Novel technique for medullary canal débridement in tibia and femur osteomyelitis.

作者信息

Zalavras Charalampos G, Singh Anshuman, Patzakis Michael J

机构信息

Department of Orthopaedic Surgery, Keck School of Medicine, University of Southern California, LAC + USC Medical Center, Los Angeles, CA 90033, USA.

出版信息

Clin Orthop Relat Res. 2007 Aug;461:31-4. doi: 10.1097/BLO.0b013e318098673f.

Abstract

Intramedullary infection is a challenging problem and treatment usually includes removal of infected hardware and reaming of the medullary canal. We describe a new technique for canal débridement and evaluate its infection control rate in treating osteomyelitis of the tibia and femur. We retrospectively reviewed 11 patients with posttraumatic osteomyelitis of the tibia (n = 8) or femur (n = 3). Surgery included débridement, implant removal, and reaming of the medullary canal with a new device that allows reaming under simultaneous irrigation and aspiration. At a minimum followup time of 6 months (mean, 13 months; range, 6-23 months), we observed no recurrence of infection. Complications included one partial loss of a flap, one refracture of a tibia after an automobile versus pedestrian accident, and external fixator pin tract infections in one patient.
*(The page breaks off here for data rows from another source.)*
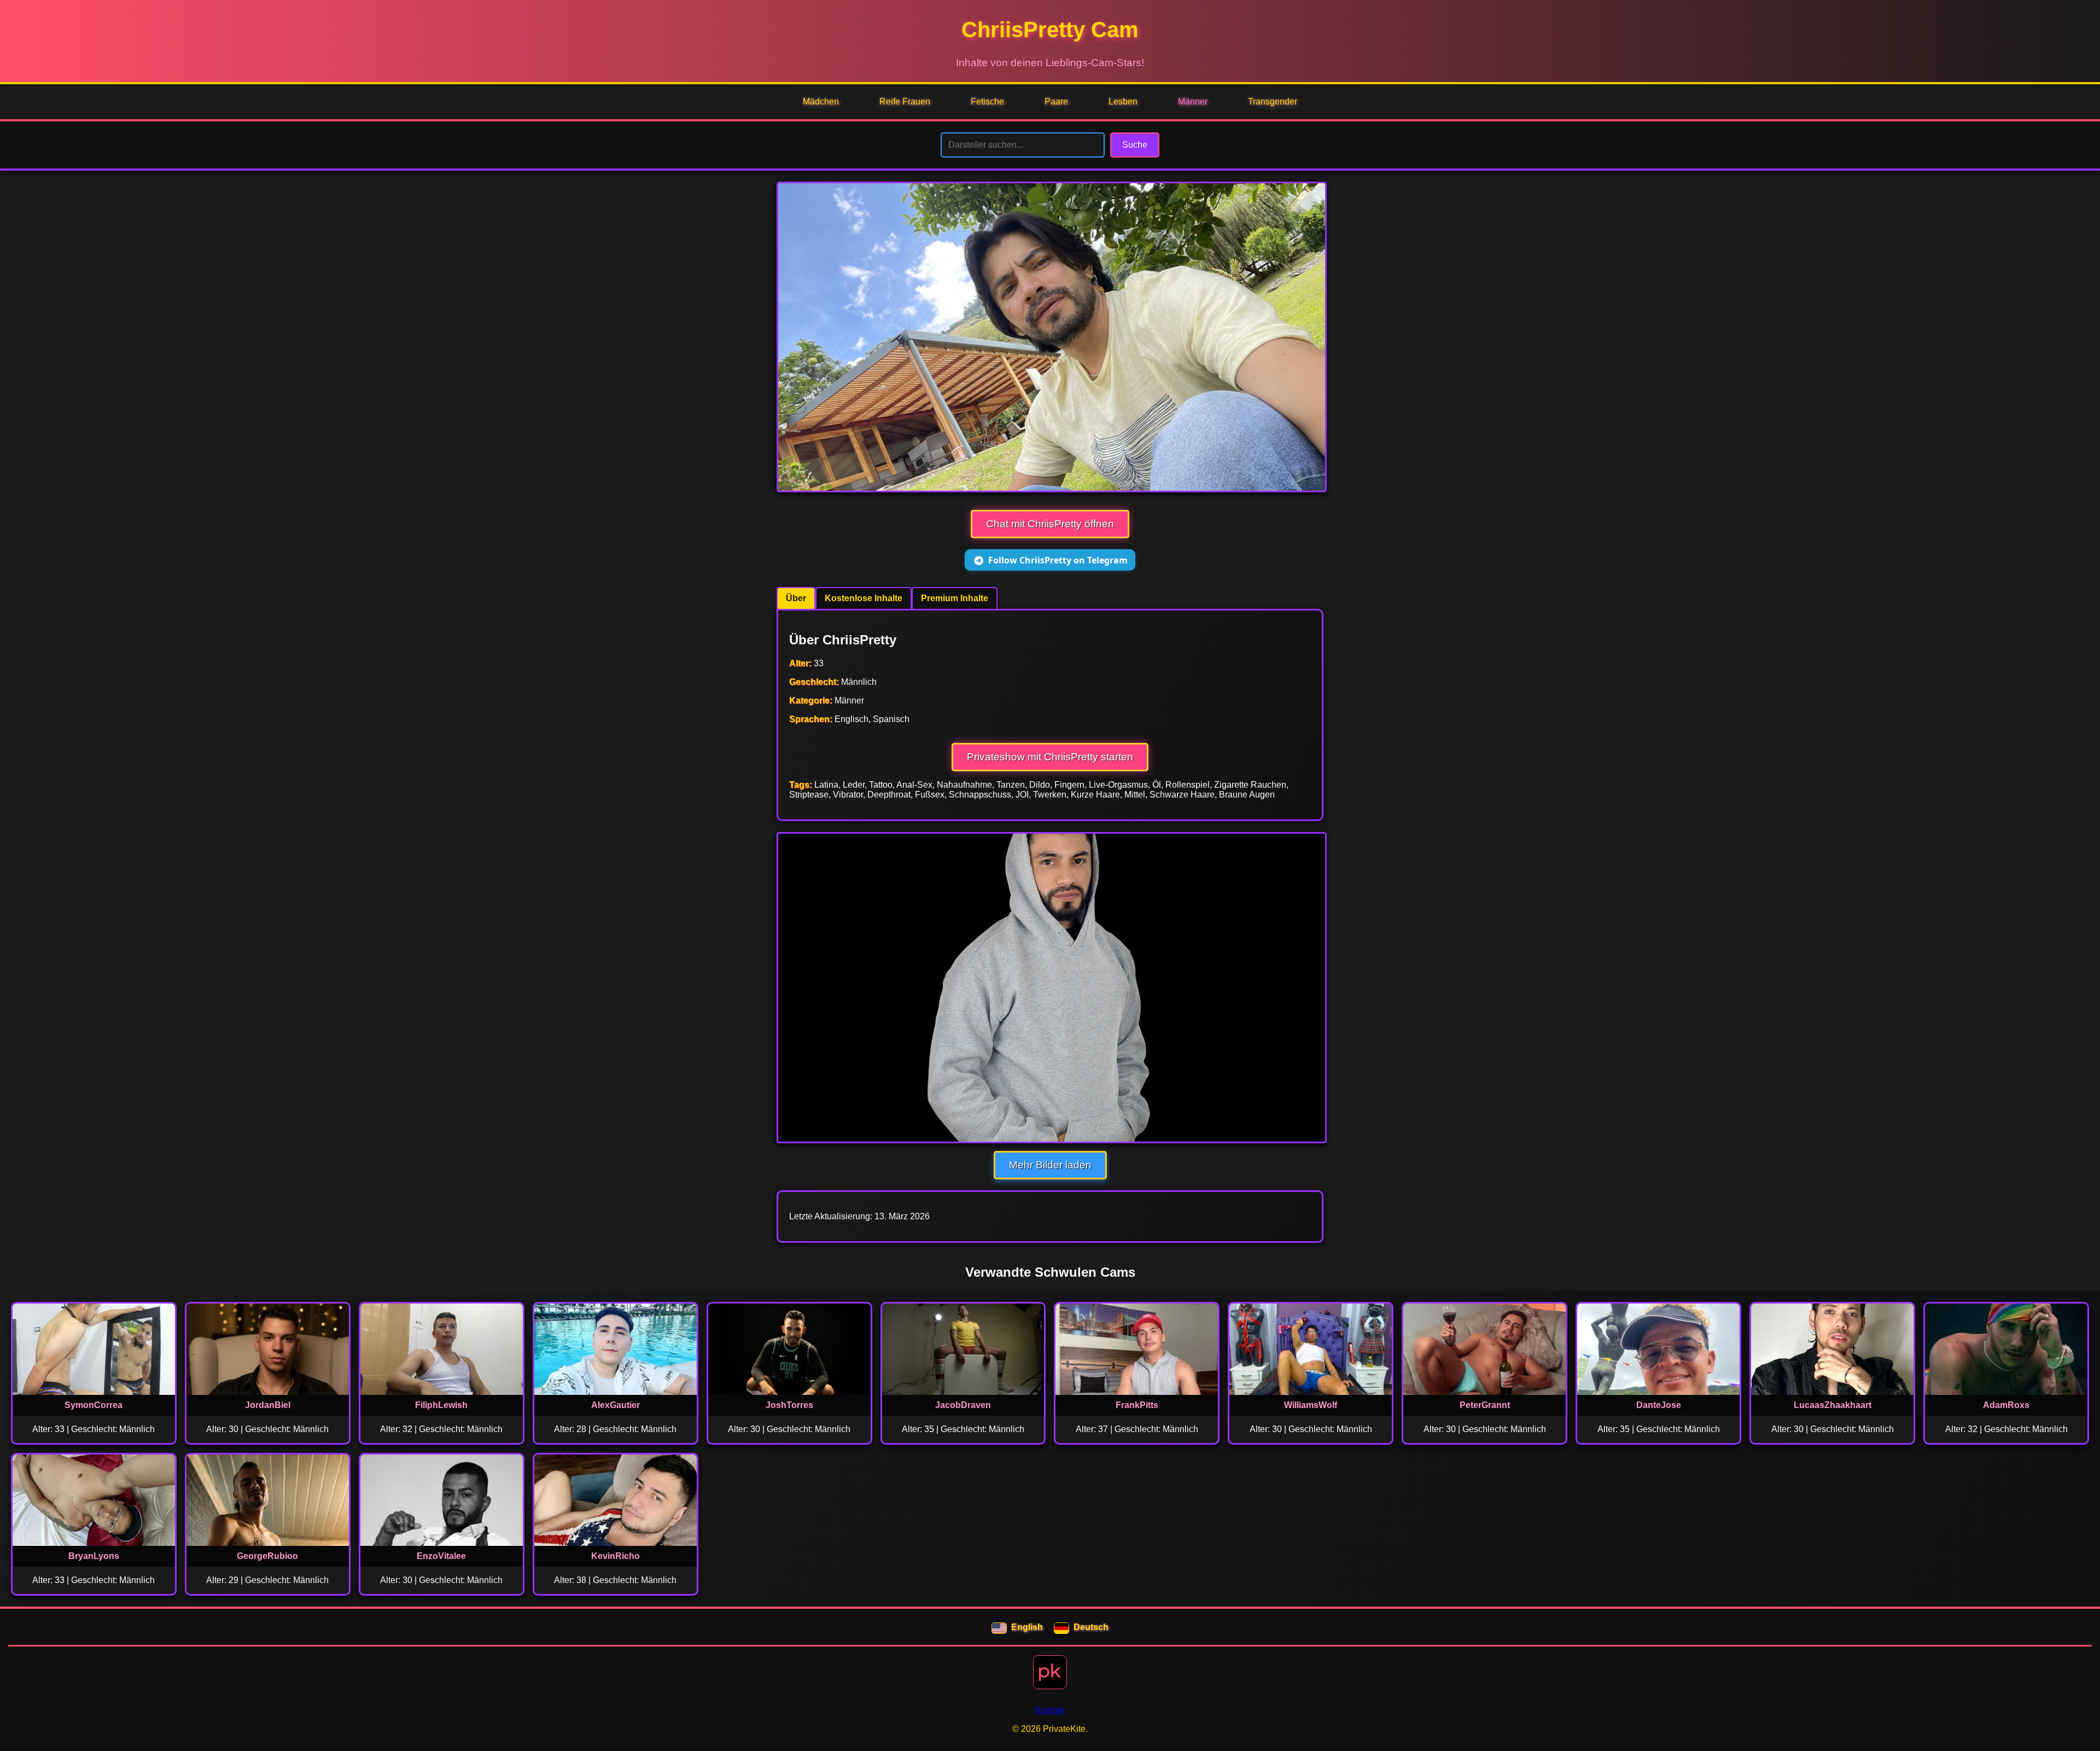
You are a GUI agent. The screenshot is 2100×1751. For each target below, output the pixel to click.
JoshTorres (789, 1405)
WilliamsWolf (1310, 1405)
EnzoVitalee (441, 1556)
These preliminary data suggest the new reaming device may be a useful adjunct for débriding intramedullary infections of the tibia and femur.

摘要

髓内感染是一个具有挑战性的问题,治疗通常包括取出感染的内固定器械以及扩髓。我们描述了一种新的髓腔清创技术,并评估其在治疗胫骨和股骨骨髓炎时的感染控制率。我们回顾性分析了11例创伤后胫骨(n = 8)或股骨(n = 3)骨髓炎患者。手术包括清创、取出内固定物,并用一种新装置进行髓腔扩髓,该装置可在同步冲洗和吸引的情况下进行扩髓。在至少6个月的随访时间(平均13个月;范围6 - 23个月)内,我们未观察到感染复发。并发症包括1例皮瓣部分坏死、1例在汽车与行人事故后胫骨再次骨折,以及1例患者出现外固定针道感染。这些初步数据表明,这种新的扩髓装置可能是清创胫骨和股骨髓内感染的一种有用辅助手段。